Please see this helpful factsheet from CHEO.

For those seeking care with COVID-19 or respiratory symptoms, below is the full list of Care Clinics in the Ottawa-area:

How are respiratory viruses spread?

The different respiratory viruses are spread in much the same way. Many of them are very contagious. The viruses are usually spread in one of 3 ways:

  • Direct contact—such as kissing, touching or holding hands—with an infected person.
  • Indirect contact –such as touching something—a toy, doorknob or another surface—that has been touched by an infected person and now has germs (virus) on it.
  • Through the air when a person coughs or sneezes. Droplets from the cough or sneeze can reach another person’s nose or mouth.  Being close (less than two meters apart) to someone with the infection who is coughing or sneezing.

OPH will continue to monitor the COVID-19, influenza and RSV situation in Ottawa using a variety of monitoring indicators such as wastewater signals, test positivity, vaccination levels, outbreaks, hospitalizations and deaths. 

This information will continue to be available on our website. 




Respiratory Syncytial Virus (RSV)

Respiratory syncytial virus (RSV) infects the lungs and airways. It causes colds and is the most common cause of broncholitis in young infants and toddlers. Most children will have at least one RSV infection by the age of two. The infection is most severe in young babies and older adults and can cause serious lung infections that may require hospitalization. However, most infants and children infected by RSV typically experience mild symptoms that last a few days. Older children and adults also get RSV but symptoms are typically mild, similar to a common cold.

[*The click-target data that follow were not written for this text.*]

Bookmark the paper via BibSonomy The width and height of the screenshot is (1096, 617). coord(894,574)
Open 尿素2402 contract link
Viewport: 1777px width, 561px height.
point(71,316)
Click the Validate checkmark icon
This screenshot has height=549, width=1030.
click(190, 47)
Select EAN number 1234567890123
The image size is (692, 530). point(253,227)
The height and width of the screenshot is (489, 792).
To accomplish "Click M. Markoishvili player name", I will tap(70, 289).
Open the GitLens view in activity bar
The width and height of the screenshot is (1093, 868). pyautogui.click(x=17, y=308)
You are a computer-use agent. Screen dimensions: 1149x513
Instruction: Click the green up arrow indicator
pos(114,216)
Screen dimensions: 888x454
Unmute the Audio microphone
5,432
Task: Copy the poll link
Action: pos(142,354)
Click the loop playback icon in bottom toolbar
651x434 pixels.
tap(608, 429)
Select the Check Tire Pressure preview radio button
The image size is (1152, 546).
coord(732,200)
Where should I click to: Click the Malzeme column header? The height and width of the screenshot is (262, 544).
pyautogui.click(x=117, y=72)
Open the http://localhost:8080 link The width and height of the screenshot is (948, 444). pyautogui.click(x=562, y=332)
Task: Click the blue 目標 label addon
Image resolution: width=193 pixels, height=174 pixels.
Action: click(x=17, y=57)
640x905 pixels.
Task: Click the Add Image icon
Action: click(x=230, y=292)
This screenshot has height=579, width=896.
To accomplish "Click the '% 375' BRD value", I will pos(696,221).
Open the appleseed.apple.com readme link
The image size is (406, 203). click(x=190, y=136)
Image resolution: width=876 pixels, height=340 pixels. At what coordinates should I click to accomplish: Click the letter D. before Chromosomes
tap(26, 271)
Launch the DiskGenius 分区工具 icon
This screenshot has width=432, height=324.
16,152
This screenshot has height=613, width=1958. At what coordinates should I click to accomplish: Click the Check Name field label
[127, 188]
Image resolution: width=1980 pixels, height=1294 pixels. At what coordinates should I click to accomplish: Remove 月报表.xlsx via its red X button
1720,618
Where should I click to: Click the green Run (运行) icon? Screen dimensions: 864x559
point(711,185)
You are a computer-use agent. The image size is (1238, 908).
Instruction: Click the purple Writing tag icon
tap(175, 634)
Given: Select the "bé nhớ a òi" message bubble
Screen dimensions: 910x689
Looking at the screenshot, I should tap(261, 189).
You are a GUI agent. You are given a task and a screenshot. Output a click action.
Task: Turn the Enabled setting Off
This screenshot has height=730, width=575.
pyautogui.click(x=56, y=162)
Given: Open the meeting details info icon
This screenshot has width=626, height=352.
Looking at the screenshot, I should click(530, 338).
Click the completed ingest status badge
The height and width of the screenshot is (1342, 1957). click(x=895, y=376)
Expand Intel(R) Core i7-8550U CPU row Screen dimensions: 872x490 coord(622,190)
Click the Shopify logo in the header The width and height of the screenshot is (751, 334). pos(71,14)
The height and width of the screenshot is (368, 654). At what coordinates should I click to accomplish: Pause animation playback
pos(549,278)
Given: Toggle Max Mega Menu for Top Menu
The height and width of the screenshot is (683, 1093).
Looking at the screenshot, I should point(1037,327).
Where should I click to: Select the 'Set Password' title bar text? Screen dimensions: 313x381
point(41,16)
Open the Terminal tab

After exposure to the virus, it can take two to eight days before children become sick and are contagious for up to three to eight days. Children are often exposed to and infected with RSV outside the home, such as in school or child care centers, and can then transmit the virus to other members of the family.

Symptoms of RSV

Children with RSV may experience symptoms like a cold or flu. They can include:

  • Coughing
  • Runny nose
  • Fever
  • Wheezing
  • Decreased appetite and energy
  • Irritability
Common cold

The ‘common cold’ is caused by viruses (germs) that infect the nose, throat and sinuses causing upper respiratory tract infections. Colds are most common in the fall and winter when people are indoors and in close contact with each other. They're so common in fact that it's normal for children under five years old to have as many as 12 upper respiratory tract infections (URTIs) in one year.


Upper respiratory tract infections, like colds, cause symptoms in the nose, throat and sinuses. They can include:

  • Blocked or runny nose
  • Cough
  • Fever
  • Sore throat
  • Poor appetite

Vaccination and treatment


There is currently no Health Canada approved vaccine for RSV.

How to treat RSV at home?

  • Use over-the-counter acetaminophen or ibuprofen for fever and pain. Do not give ibuprofen to babies under six months old without first speaking to your health care provider. Never give aspirin to children.
  • Offer plenty of fluids to prevent dehydration. If your baby is having trouble drinking, try to clear nasal congestion with a bulb syringe or saline nose drops.
  • A lukewarm bath or wet face cloth may help your child feel more comfortable. Avoid cold baths because they can make your child shiver, raising their temperature.
  • Dress your child in light clothing. If your child starts to shiver, add warmer clothing and remove them when the shivering stops.
  • Consult your health care provider before giving your child non-prescription cold medicines or if you have concerns about your child’s symptoms.